Claire opened her mouth to ask him what was wrong with his theory, and closed it again. He might not appreciate her nose in his business. And anyway, if she got the job, she would find out eventually, wouldn’t she? She seated herself in the chair he had emptied, and regarded the blizzard of papers and drawings on the desk. Oak filing cabinets stood against the wall, papers sticking out of the drawers as though they were trying to escape the crowded conditions within. Here and there, instruments and devices held down stacks of drawings and columns of figures on the floor, and the woodbox next to the cast-iron stove was full of still sealed mailing tubes instead of kindling.
He followed her gaze around the room. “You see why I’m in need of an assistant.”
“I do, sir. Were I to be your choice, I should start with the mailing tubes and then work in concentric circles in a clockwise direction, from filing cabinets to loose papers.”
“Would you?” His chair swiveled as he followed this thought. “I supposed it’s as good a method as any.”
“What is your field of research, sir?”
His circumnavigation of the loft completed, he folded his hands on the desk and regarded her. He had very nice eyes, with long lashes and a twinkle that was most distracting. “You make it sound so formal. My interests are in the railroad industry at present. I’m working on a way to make coal go further more cleanly, reducing costs and increasing the engines’ ability to use it more completely. As it is, there’s too much waste without enough return in speed and efficiency.”
“Ah.”
“Are you familiar with the workings of engines?
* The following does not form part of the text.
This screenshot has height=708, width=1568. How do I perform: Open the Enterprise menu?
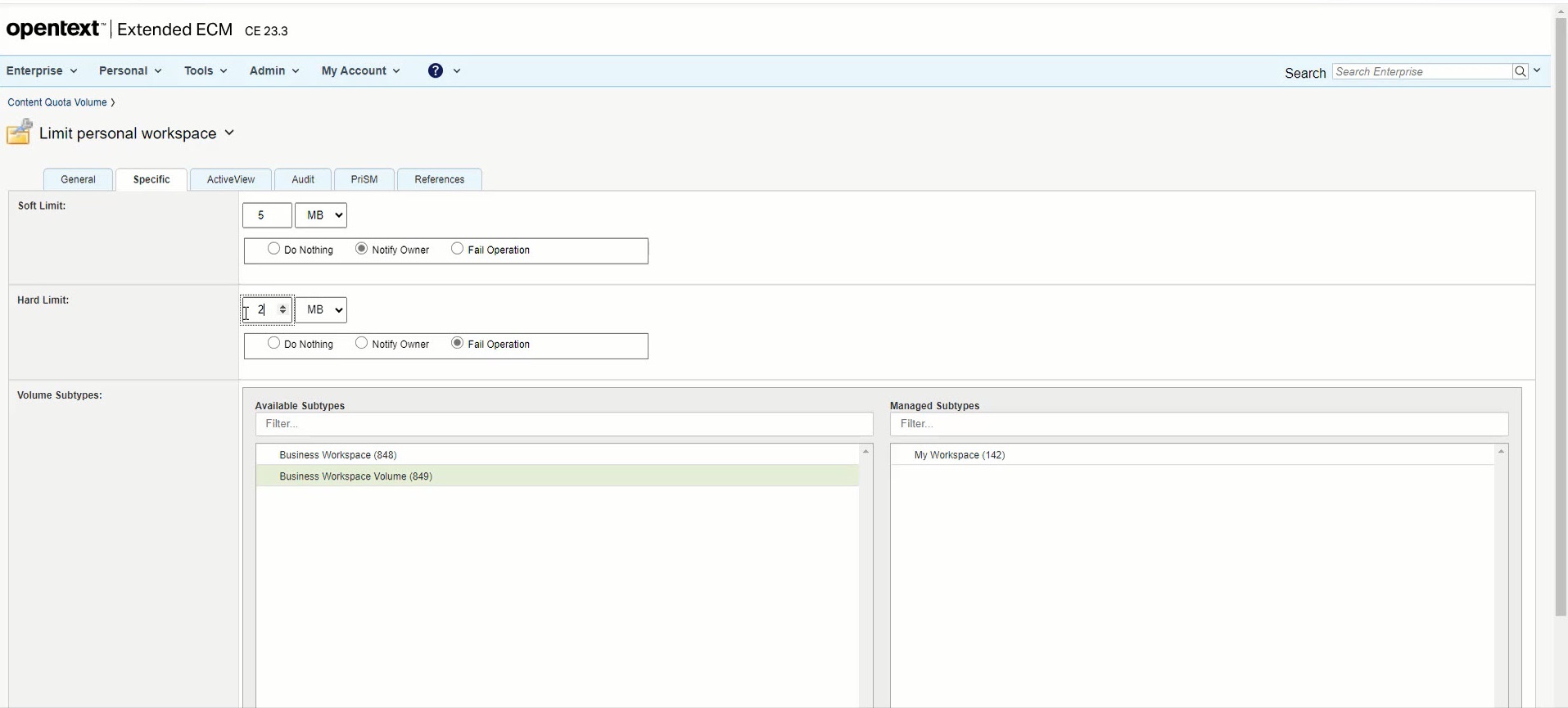click(41, 70)
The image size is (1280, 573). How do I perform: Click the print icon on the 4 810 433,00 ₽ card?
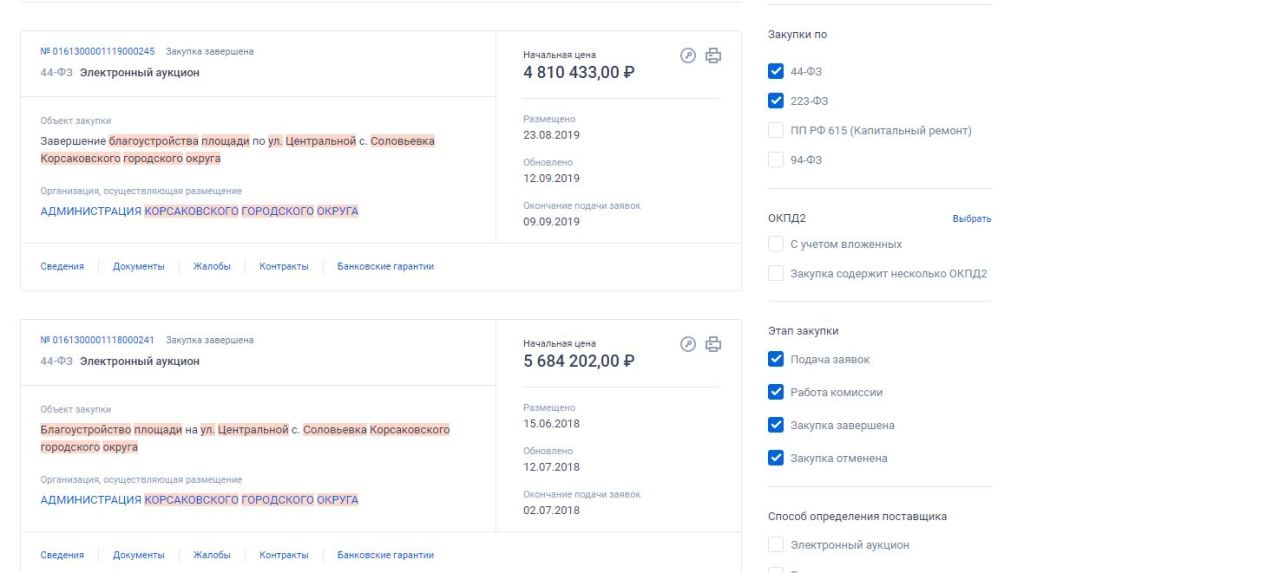click(x=713, y=56)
Was that your landau I saw ou
t there?”
She may not know the first thing about locomotive engines, but the landau she knew inside and out. “Yes, it’s a two-piston Henley Dart, with a five-gallon boiler and a top speed of forty-five miles per hour.”
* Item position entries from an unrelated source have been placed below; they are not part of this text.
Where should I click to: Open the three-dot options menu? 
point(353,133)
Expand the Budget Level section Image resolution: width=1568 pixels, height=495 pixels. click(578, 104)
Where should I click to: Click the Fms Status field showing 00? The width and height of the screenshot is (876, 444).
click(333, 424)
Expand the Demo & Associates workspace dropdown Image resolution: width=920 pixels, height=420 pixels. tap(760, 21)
“Did you drive it here at that speed? If so, I salute you.”
He was teasing her, the rascal. “No, I topped out at twenty. It is very crowded on that bridge.”
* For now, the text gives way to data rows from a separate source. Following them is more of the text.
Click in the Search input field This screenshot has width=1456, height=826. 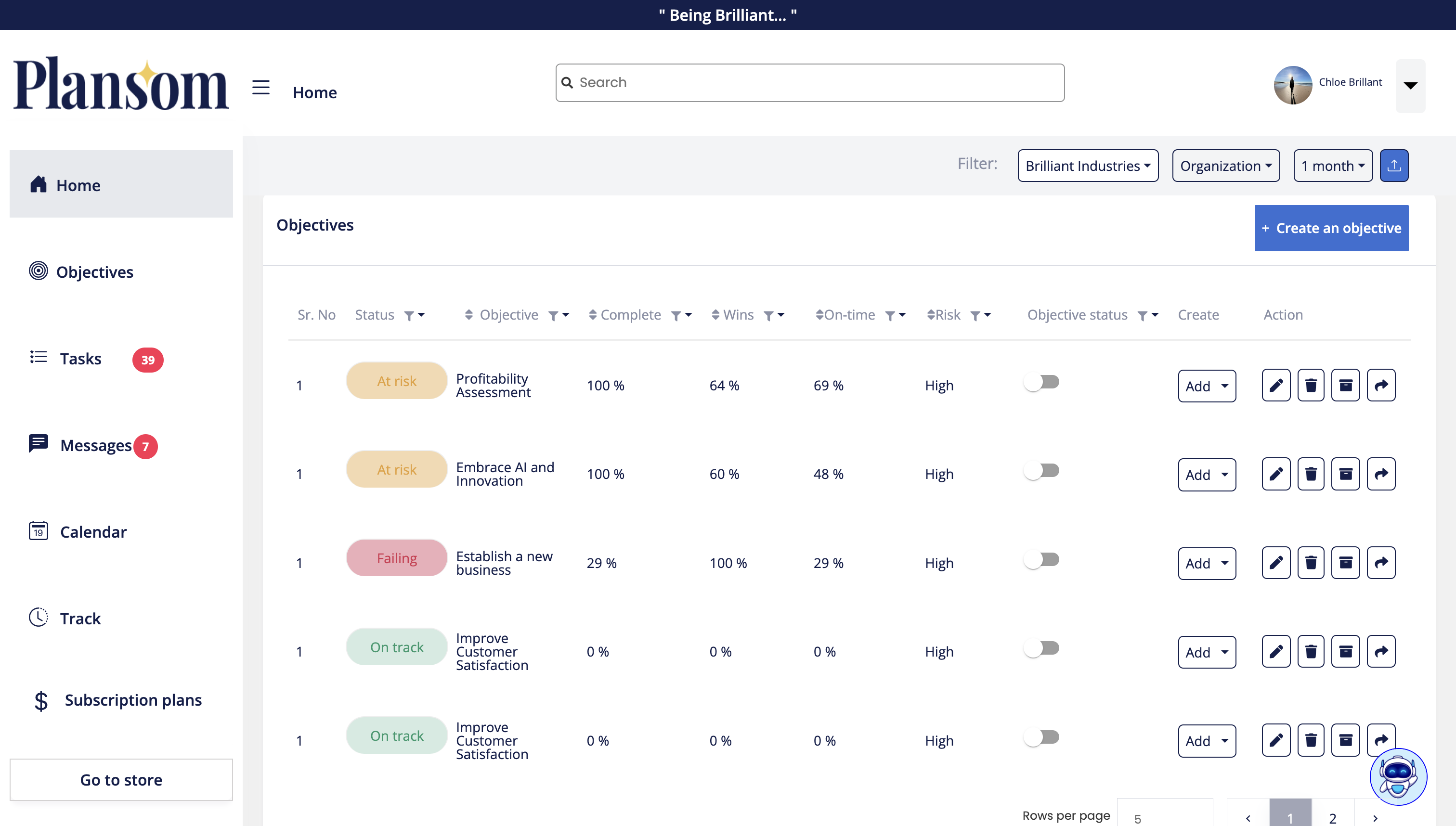810,83
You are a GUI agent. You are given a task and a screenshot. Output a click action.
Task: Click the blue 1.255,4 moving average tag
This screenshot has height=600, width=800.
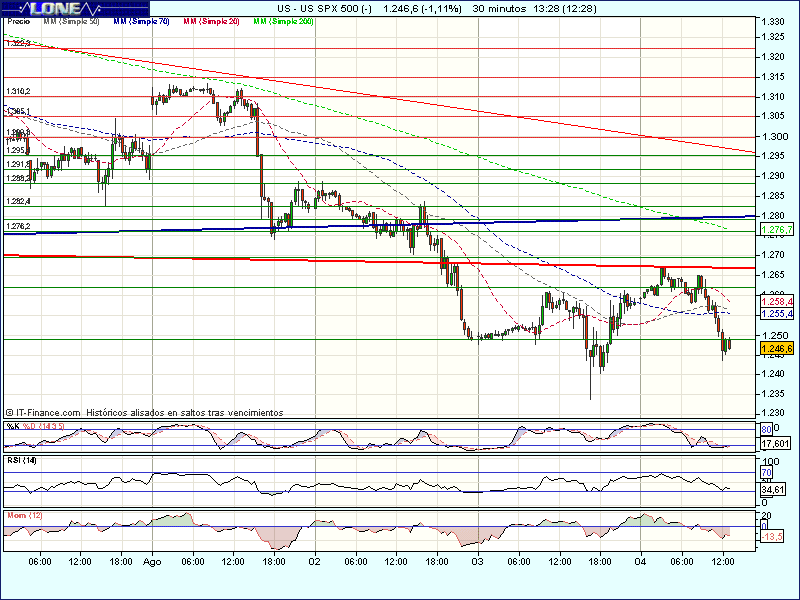click(x=777, y=314)
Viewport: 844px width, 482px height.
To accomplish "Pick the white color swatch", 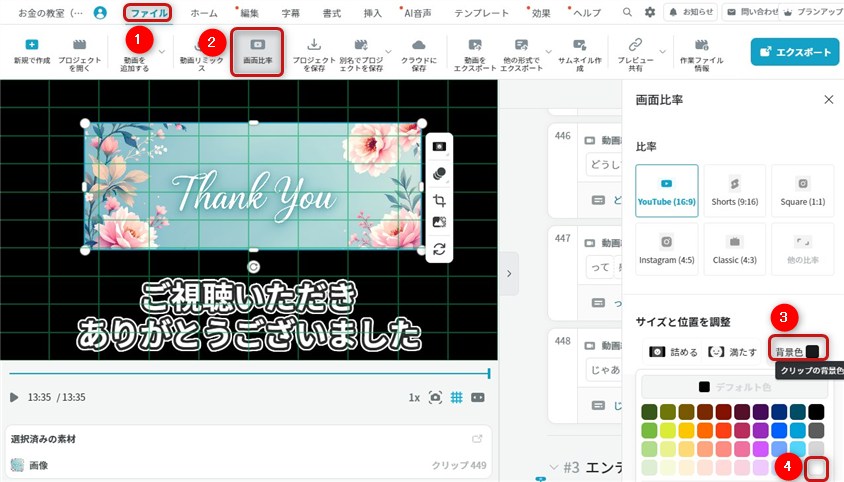I will tap(817, 467).
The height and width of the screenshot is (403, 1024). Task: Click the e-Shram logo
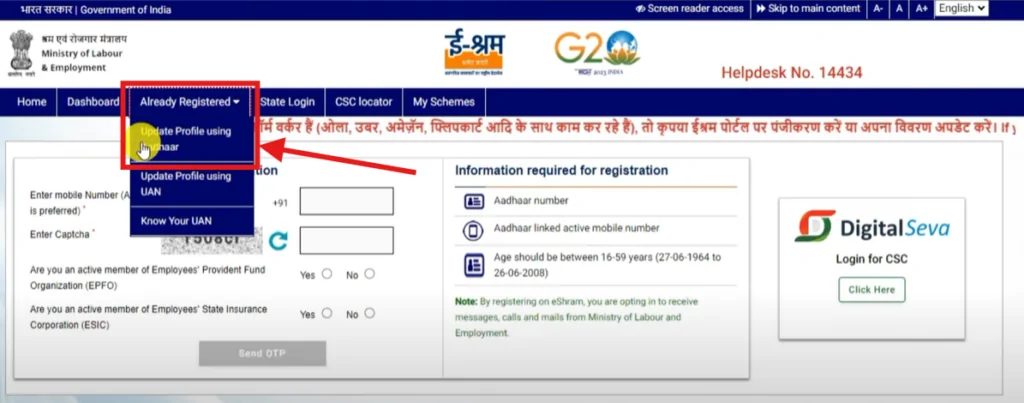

“What do you say to taking it for a spin? I’ve never been able to afford such a thing, and the Dart is a very pretty model.” His gaze rested briefly on her hair, then moved to her eyes.
Claire shifted in the chair, and checked that the clasp of her pocketbook was firmly secured. “Did you mean to drive it yourself, sir?”
“Heavens, no. I want to expand my sphere of experience, that’s all. I’ve never seen a woman drive. It would be very useful to have an assistant with such skills. Consider it a test—much more useful than handwriting and typing samples, wouldn’t you say?”
Below, a door slammed and footsteps thumped across the boards to the staircase. “Andrew, are you here?”
“I’m conducting an interview. Come on up—my prospective assistant may as well know what she’s getting into.”
“You’re interviewing someone?” A reddish head appeared in the stairwell, then the rest of the speaker’s frame. Recognition sparked a moment later, and Claire drew a breath of surprise as Lord James Selwyn stepped into the light from the aperture overhead. “Good heavens. Lady Claire, what are you doing here?” He turned to Malvern. “I thought you were interviewing an assistant.”
“Lady Claire?” Malvern glanced down at her letter of application, as though puzzled he’d missed this fact.
“We are one and the same.” She rose and extended a gloved hand to Lord James. “I thought it prudent to use my family name and not my title in my correspondence. Lord James, this is unexpected.”